Top of PROVIDED PASSAGE
Arrest people behind theft of free primary education funds

Education cabinet Secretary George Magoha addresses KCPE candidates at Manyatta Primary school in Kisumu county after sitting for their final examination on March 24, 2021. [Collins Oduor, Standard]

The government could have lost billions of shillings to cartels that have manipulated the Free Primary Education programme (FPE) to their benefit.

According to Education Cabinet Secretary George Magoha, head teachers working in cahoots with corrupt education officials inflated the actual number of primary school students to fraudulently get money from FPE through which the government disburses capitation funds to individual schools based on the number of learners they have.

While the actual number of learners in primary schools is 8.47 million, the Task Force on the Implementation of the Competency-Based Curriculum discovered last year that the figure had been inflated to nine million, bringing the number of ghost learners to 529,997.

That discovery has saved the government Sh752,594,740. A report by the Public Accounts Committee of Parliament for the 2017/2018 period revealed that a clerical officer at the Directorate of Education in Kakamega created a fictitious school called Mundeku Secondary and pocketed over Sh11 million from the Ministry of Education.

This is symptomatic of greater rot within the Ministry of Education that calls for deeper investigations as demanded by some legislators. The introduction of the National Education Management Information System (Nemis) in 2017 should have sealed loopholes used by those who chase easy money, but it has not.
Bottom of PROVIDED PASSAGE
Top of ENTRIES SUPPLIED
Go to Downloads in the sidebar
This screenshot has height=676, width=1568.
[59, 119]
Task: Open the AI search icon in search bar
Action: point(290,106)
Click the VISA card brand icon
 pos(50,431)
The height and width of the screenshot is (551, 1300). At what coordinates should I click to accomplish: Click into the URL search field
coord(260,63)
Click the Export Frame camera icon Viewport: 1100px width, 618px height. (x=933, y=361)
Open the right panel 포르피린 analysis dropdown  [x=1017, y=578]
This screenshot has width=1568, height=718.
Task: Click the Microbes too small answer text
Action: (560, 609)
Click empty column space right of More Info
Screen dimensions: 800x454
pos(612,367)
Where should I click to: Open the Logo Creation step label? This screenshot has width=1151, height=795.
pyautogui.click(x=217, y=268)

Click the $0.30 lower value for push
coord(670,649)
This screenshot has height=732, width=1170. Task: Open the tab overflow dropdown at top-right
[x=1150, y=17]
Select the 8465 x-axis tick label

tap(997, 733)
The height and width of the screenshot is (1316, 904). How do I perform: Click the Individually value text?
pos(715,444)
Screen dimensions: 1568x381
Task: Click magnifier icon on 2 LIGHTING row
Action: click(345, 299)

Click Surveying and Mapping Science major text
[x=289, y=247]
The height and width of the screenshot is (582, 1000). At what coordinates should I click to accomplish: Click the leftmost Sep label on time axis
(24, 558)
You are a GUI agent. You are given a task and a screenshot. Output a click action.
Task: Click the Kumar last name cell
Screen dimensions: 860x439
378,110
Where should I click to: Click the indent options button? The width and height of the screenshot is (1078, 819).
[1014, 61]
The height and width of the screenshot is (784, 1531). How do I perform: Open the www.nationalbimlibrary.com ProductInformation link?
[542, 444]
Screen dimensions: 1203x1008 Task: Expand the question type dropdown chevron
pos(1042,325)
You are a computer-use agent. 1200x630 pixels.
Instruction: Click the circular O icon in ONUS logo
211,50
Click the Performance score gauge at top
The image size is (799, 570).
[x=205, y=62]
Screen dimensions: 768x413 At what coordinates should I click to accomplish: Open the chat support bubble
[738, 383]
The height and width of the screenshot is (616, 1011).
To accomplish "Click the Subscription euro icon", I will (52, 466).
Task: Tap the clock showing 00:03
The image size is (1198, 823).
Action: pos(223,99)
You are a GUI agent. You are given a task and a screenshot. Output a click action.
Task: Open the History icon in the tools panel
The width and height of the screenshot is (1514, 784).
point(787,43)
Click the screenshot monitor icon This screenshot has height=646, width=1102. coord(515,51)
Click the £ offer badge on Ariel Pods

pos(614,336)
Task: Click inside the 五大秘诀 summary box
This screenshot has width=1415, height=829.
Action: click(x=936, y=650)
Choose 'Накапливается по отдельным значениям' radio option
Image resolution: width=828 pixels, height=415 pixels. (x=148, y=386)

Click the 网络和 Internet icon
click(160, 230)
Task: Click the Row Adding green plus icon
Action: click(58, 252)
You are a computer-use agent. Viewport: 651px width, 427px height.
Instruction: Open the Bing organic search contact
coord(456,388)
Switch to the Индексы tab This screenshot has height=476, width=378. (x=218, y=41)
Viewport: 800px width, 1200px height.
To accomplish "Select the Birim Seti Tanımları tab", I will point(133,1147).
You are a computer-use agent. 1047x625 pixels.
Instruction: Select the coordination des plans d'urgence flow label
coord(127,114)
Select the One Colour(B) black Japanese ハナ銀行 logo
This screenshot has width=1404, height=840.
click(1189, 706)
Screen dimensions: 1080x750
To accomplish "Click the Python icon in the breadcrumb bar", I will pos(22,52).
Bottom of ENTRIES SUPPLIED
▶ [DIRECTIONS]:
[1] In the editorial on free primary education funds, shorten the paragraph that begins "According to Education Cabinet Secretary George Magoha" while keeping its main facts.
[2] Pick up the editorial on free primary education funds after its last sentence and continue it.

▶ [RESPONSES]:
[1] Education Cabinet Secretary George Magoha says head teachers, colluding with corrupt education officials, inflated primary school enrollment to fraudulently draw money from FPE, which gives each school capitation funds based on its number of learners.

[2]
The rollout of FPE in 2003 sought to encourage enrollment in primary schools in line with the government’s pledge to end illiteracy. However, like many other noble undertakings that have seemingly gone to the dogs, FPE appears to have been manipulated to benefit a few unscrupulous individuals operating within the government.

The first problem with FPE became apparent in 2009 when an audit revealed several irregularities, among them, the fact that textbooks worth Sh1.7 billion had gone missing, yet money for them had been set aside. We cannot continue losing public money to a handful of people who appear immune to prosecution, which is why the government must act now and arrest perpetrators of this heinous crime.

The FPE money lost to the cartels would have been enough to improve infrastructure in schools. That would have gone a long way in easing the social distancing headache forced on many schools by the Covid-19 pandemic.